Publicado em 24/02/2026 às 22:04
Deputado Derrite recomenda rejeição das mudanças do Senado no projeto antifacção durante sessão na Câmara. Bruno Spada/Câmara dos Deputados

O relator do projeto de lei antifacção, deputado Guilherme Derrite (PP-SP), recomendou ao Plenário da Câmara a rejeição da maior parte das alterações feitas pelos senadores. Segundo Derrite, o texto do Senado representa um "enfraquecimento estrutural" da versão aprovada anteriormente pela Câmara, ao diluir conceitos, reduzir penas, suprimir instrumentos eficazes de repressão às facções criminosas e reabrir margens interpretativas que podem favorecer a impunidade.

"O parecer do Senado dilui o conceito original, torna o texto mais interpretativo e menos objetivo, fragiliza a segurança jurídica e amplia significativamente o risco de decisões conflitantes entre tribunais", afirmou Derrite, ao criticar a exclusão dos tipos penais criados pelo texto aprovado na Câmara em novembro de 2025.

O deputado também se posicionou contra a exclusão do conceito de domínio territorial criminoso, que, segundo ele, abrange situações como o controle de cidades e o chamado "novo cangaço".

De autoria do Poder Executivo, o Projeto de Lei 5582/25 prevê o aumento das penas para participação em organização criminosa ou milícia, além de autorizar a apreensão prévia de bens do investigado em determinadas circunstâncias.

Derrite criticou ainda a redução de penas proposta pelo Senado para diversos crimes previstos no projeto. "O parecer esvazia a resposta estatal, sinaliza tolerância normativa frente a estruturas criminosas altamente violentas e organizadas e contraria frontalmente a lógica de endurecimento penal necessária para desarticular facções", declarou.

Repasse a estados
O texto do Senado retirou a previsão de repasse de percentual de bens apreendidos quando a ação policial fosse conduzida conjuntamente pela polícia civil do estado e a Polícia Federal.

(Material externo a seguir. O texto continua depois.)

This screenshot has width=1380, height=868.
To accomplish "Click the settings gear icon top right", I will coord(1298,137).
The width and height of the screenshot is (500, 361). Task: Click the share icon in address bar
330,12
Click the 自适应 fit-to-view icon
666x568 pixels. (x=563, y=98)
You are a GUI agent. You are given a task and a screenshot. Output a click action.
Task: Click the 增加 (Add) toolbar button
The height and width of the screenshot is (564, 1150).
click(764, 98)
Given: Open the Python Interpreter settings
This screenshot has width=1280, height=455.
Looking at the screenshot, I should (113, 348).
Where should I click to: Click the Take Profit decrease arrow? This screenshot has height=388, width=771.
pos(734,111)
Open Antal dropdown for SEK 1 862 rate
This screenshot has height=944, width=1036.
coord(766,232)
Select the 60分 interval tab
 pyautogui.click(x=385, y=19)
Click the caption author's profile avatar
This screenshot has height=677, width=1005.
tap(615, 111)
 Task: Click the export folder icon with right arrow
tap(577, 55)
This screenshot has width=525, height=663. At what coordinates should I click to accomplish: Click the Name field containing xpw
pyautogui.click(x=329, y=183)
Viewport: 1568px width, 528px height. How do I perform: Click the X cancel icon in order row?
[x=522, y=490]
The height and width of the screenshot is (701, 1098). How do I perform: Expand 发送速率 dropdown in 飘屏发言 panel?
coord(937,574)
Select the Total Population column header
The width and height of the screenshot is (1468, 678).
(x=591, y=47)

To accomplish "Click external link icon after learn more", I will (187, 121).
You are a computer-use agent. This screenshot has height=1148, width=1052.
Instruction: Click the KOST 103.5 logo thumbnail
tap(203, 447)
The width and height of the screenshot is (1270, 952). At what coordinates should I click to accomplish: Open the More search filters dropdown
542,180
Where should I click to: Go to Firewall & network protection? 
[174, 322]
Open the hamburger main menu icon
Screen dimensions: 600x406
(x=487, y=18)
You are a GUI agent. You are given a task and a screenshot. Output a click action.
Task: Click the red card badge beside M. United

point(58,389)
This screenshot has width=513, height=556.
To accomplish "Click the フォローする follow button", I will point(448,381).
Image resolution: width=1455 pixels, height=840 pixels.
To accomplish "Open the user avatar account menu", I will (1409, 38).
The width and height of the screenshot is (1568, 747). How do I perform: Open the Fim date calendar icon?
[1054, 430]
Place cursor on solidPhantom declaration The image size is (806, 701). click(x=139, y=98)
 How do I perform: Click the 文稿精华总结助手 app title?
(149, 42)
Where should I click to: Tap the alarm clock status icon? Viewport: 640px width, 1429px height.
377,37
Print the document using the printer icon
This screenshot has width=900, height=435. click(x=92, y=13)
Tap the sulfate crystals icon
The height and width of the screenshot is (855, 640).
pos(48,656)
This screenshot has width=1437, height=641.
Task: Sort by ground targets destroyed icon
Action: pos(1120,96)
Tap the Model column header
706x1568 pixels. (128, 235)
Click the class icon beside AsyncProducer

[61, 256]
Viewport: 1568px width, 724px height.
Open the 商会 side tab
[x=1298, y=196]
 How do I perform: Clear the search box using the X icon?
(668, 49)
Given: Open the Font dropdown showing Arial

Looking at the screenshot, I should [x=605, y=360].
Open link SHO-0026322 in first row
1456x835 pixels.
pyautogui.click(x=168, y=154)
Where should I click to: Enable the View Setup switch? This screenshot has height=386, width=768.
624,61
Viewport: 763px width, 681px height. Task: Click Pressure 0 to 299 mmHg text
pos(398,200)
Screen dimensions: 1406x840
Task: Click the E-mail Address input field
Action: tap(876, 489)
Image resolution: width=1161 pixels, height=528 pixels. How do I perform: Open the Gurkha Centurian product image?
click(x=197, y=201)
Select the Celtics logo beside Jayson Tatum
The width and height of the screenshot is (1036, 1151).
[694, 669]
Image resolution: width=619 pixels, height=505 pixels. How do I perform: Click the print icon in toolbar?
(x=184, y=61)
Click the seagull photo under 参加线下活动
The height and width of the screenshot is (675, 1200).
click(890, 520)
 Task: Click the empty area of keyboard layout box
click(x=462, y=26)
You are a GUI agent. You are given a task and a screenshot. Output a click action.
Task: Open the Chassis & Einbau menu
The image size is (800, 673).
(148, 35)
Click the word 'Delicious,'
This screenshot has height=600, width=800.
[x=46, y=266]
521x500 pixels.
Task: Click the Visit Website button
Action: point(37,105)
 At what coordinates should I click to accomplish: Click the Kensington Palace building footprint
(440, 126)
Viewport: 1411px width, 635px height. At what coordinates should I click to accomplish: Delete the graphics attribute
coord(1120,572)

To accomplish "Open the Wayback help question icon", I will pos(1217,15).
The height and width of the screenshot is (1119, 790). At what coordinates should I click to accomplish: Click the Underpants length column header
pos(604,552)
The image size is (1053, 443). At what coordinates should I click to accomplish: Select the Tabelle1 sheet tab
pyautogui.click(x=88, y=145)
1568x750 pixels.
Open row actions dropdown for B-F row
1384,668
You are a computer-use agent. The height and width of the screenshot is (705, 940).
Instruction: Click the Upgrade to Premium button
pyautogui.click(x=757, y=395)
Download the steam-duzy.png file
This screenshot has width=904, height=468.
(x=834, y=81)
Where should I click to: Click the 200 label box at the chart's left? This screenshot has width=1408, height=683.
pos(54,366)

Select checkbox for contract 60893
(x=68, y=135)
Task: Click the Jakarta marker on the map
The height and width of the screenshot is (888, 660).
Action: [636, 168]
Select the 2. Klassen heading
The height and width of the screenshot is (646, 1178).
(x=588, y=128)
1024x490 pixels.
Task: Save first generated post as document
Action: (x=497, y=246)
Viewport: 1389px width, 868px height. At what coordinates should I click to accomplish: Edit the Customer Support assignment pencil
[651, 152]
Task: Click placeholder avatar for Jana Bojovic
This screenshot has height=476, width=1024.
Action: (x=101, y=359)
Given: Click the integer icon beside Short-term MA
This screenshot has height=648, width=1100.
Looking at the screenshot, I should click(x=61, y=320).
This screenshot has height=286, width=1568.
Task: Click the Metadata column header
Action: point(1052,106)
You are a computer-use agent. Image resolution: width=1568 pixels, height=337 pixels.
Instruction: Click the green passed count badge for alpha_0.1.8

"O texto do Senado substitui a lógica de repartição objetiva pela vaga expressão 'visando a uma gestão unificada', que, na prática, significa centralização federal", criticou Derrite.

Cide-Bets
Um ponto elogiado por Derrite no texto do Senado foi a criação da Contribuição de Intervenção no Domínio Econômico (Cide) sobre bets, para financiar o combate ao crime organizado até a instituição do Imposto Seletivo sobre esses jogos em 2027.

"Trata-se de um mecanismo de ampliação estrutural do financiamento da segurança pública, que cria uma fonte estável e vinculada de recursos para ações de inteligência, repressão ao crime organizado e fortalecimento do sistema prisional", destacou o relator.